Why does your idea make sense intuitively?

This idea makes intuitive sense because it combines the strengths of different types of sensors. Lidars are useful for determining the precise 3D coordinates of objects in a scene, and cameras are good for classifying objects. Fusing these two sensors can provide robust classification and localization. However, fusing these two sensors requires a good representation of each. Cameras are straight forward, but lidar embeddings are still an area of active research. By creating a latent embedding space that is the same for each sensor we make the process of fusing the data rather straightforward.

How does it relate to prior work in the area?

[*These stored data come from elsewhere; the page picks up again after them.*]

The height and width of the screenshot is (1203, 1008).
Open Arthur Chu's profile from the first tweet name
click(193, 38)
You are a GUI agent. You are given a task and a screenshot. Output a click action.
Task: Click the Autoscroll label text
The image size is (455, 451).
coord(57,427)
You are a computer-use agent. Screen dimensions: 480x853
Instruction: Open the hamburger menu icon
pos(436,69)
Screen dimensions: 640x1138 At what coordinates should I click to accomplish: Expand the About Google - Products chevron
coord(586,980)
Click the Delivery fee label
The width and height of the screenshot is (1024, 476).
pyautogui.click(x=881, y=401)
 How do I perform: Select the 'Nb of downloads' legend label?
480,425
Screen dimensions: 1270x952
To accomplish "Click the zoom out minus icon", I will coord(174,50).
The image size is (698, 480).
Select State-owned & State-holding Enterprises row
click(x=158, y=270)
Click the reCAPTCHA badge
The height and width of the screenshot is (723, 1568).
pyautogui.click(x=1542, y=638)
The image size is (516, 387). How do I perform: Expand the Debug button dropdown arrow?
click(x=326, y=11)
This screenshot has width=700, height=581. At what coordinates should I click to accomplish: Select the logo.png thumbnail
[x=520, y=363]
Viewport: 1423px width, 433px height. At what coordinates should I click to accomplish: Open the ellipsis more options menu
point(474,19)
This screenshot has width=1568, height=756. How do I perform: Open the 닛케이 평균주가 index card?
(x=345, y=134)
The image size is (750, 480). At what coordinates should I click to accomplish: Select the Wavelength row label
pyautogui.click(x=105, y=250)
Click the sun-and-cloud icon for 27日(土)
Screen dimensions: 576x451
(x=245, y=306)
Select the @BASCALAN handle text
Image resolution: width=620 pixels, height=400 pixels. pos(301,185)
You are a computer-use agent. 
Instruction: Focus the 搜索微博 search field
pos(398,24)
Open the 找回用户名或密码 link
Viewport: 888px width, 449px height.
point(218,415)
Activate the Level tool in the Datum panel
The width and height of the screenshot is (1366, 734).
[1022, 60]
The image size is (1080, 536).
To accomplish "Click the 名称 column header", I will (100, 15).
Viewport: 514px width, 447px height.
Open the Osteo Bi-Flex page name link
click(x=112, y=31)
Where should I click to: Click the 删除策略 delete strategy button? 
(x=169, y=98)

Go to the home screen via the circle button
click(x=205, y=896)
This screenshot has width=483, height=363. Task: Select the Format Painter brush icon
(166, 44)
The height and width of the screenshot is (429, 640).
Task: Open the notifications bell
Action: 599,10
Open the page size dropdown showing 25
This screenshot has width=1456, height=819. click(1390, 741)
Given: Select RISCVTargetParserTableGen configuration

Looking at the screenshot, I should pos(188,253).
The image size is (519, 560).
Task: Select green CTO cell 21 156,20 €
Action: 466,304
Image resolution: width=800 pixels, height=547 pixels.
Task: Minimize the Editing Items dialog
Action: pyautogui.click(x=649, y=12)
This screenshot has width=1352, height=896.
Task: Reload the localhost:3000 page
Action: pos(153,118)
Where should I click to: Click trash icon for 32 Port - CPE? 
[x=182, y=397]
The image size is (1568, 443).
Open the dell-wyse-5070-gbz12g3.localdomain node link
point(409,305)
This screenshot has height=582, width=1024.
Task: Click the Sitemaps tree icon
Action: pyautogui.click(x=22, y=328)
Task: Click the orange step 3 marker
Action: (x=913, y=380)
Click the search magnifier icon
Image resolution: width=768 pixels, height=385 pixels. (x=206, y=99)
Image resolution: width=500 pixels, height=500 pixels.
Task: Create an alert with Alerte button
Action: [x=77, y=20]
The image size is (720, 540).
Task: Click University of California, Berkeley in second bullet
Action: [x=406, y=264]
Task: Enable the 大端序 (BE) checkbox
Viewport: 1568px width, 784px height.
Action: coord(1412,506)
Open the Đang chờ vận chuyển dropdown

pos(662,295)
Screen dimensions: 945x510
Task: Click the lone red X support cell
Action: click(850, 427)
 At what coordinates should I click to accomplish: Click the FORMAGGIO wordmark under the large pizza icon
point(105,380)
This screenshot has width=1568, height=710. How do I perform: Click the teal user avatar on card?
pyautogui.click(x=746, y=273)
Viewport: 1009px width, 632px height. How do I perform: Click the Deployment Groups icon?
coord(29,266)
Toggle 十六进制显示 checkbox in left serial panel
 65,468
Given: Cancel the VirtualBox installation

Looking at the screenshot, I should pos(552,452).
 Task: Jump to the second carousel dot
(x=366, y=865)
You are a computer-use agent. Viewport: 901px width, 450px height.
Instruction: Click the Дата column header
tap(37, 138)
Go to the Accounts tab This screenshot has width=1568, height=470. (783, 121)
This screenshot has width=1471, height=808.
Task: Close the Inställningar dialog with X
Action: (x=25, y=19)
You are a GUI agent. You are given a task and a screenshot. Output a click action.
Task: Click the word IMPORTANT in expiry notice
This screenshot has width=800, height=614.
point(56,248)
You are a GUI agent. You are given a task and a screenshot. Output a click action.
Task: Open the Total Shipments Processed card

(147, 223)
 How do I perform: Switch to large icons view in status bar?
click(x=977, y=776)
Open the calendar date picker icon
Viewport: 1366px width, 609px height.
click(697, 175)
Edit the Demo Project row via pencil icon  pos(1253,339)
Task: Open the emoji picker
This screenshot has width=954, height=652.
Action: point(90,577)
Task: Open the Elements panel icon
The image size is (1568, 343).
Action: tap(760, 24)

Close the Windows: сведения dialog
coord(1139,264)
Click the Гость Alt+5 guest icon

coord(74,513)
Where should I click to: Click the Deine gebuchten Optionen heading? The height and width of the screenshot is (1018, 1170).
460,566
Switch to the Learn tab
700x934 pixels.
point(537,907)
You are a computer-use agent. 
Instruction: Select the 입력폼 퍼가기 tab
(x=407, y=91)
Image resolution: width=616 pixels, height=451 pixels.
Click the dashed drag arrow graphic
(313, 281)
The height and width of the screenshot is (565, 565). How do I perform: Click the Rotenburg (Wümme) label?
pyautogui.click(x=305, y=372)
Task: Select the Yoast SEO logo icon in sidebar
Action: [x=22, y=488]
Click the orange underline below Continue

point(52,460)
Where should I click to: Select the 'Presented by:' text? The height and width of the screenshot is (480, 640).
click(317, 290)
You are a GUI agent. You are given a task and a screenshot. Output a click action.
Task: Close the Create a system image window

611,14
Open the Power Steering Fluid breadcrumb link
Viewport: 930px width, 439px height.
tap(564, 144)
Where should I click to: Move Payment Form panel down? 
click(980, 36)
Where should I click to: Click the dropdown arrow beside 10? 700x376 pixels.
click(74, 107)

We took the ideas of sensor fusion in 3D LiDAR-based datasets and applied new and improved object detection algorithms to see the performance. The prior work listed has provided various sensor fusion methods with various learning methods, we built off of various successes found in their work to combine into a novel system for 3D object detection.

Results

We used the KITTI data set and trained our model to detect cars.
Output Bounding Boxes

Note: All RGB Images in the validation set are normalized with mean=[0.485, 0.456, 0.406], std=[0.229, 0.224, 0.225].


good1-2d good1
good2-2d good2
good3-2d good3
good4-2d good4
good6-2d good6
Comparison with other models
Based on the performance of many networks that used the image and the lidar data from this dataset (shown below), our network mAP is relatively low and only truly beats out PC-CNN from 2018 while having similar success to MV3D.
Baseline:
Baseline
Our Results:
Validation mAP after 45 epochs = 0.63296 [63.296%]
Negative Results / Model Challenges
Our model struggled with cars in the far distances, particularly due to the sparsity of point cloud points making the YOLO discrete 3D space miss it. As far as self-driving is concerned, this is not an issue because a car that’s too far away to detect is not in danger of an immediate collision. Additionally, the model mAP was reduced when it identified trucks as cars because the ground truth has trucks labeled separately from cars, but in our model implementation this would be standardly correct as we are trying to detect all vehicles in a self-driving application. The model output shown below expresses these challenges with a detection on a truck that does not match up with a ground truth car box as well as a car in the far field that is not detected.
good5-2d good5

Conclusion

Our method has shown a keen ability to detect and localize vehicles from an input of RGB and LiDAR data. As our model stands, it shows great promise for self-driving applications because it identifies and projects accurate bounding boxes for vehicles with a decent success rate. With the implementation of some of the ideas listed under future directions, we believe that the performance of this model could be improved greatly and eventually become the state of the art for vehicle detection and localization from fused sensor data.


AutoCar

Future Directions

In the future, we would like to test our algorithm using different image encoders or backbones such as different sizes of ResNet, MobileNet, or ConvNeXt. We would also like to increase the number of detections our network is making, searching for multiple bounding boxes per grid cell. We could also ask our network to search for multiple object classes, such as pedestrians and street signs, instead of just cars. In addition, we could try a different detection head other than the YOLO. Finally, we would like to test our algorithm on different data sets.